FBISD student activists organize
A group of high school student activists recently gathered at the Sugar Land public library to write colorful letters of support to children of undocumented immigrants currently detained at federal facilities in Brownsville. The event was organized by Student Amend, a group of Fort Bend ISD students who first came together during a district-wide campus walk-off last April held after 17 students and school staff were killed when a gunman opened fire at a high school in Parkland, Florida in February.
“We all connected really well because we were scared because of the school shootings going on across the county,” Ridge Point High School student Betsy George said. “Things went well so we decided to keep the ball rolling.”
Since then, the students have organized two town hall meetings to voice their concerns to elected officials.
More than 25 student activists attended the card-writing event, which George described as “the right thing to do”.
“It’s all over the news and it’s such an inhuman thing that is going on, especially at the border,” she said.
During May and June, thousnads of children and teenagers were separated from their parents as a result “zero-tolerance” immigration policies put in place by President Donald Trump. The policies have since been amended and federal officials have begun reuniting families.
Students who participated in the card-writing event say they weren’t interested in taking sides politically but simply hoped to offer support to children still being held in detention facilities.
“It’s not about politics, it’s about human rights,” Sameeha Rizne said. “At the end of the day, these children didn’t choose this path; someone else made the choice for them.”
Ada Marshall, a 16-year-old Ridge Point student, said media reports about the children inspired her to reach out.

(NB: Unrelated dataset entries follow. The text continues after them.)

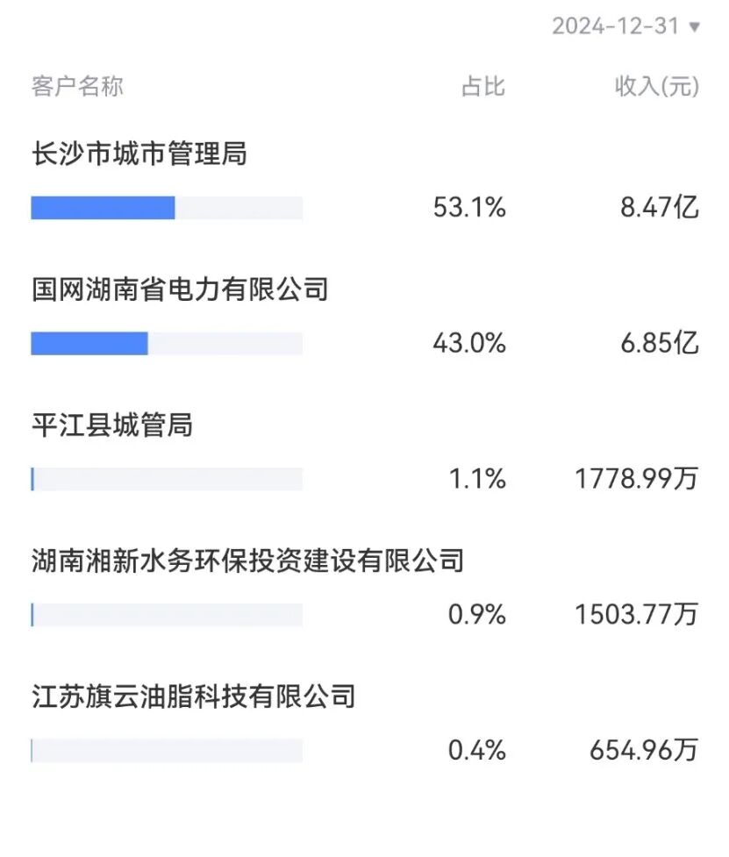This screenshot has height=857, width=729.
Task: Open customer 湖南湘新水务环保投资建设有限公司
Action: (x=247, y=561)
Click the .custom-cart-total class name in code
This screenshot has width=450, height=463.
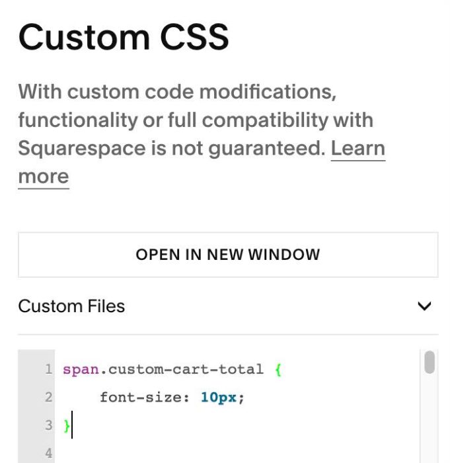tap(182, 369)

“These children deserve to know someone is here for them and someone cares. So much of this has been politicized. But it’s not about left or right, it’s about ethics. For too long, adults are talking too much and clashing when it is about human lives that are actually on the line. We want to focus on the humanity by showing our support for these children,” she said.
The card-writing rally was held Friday, July 20, at the University Branch Library in Sugar Land.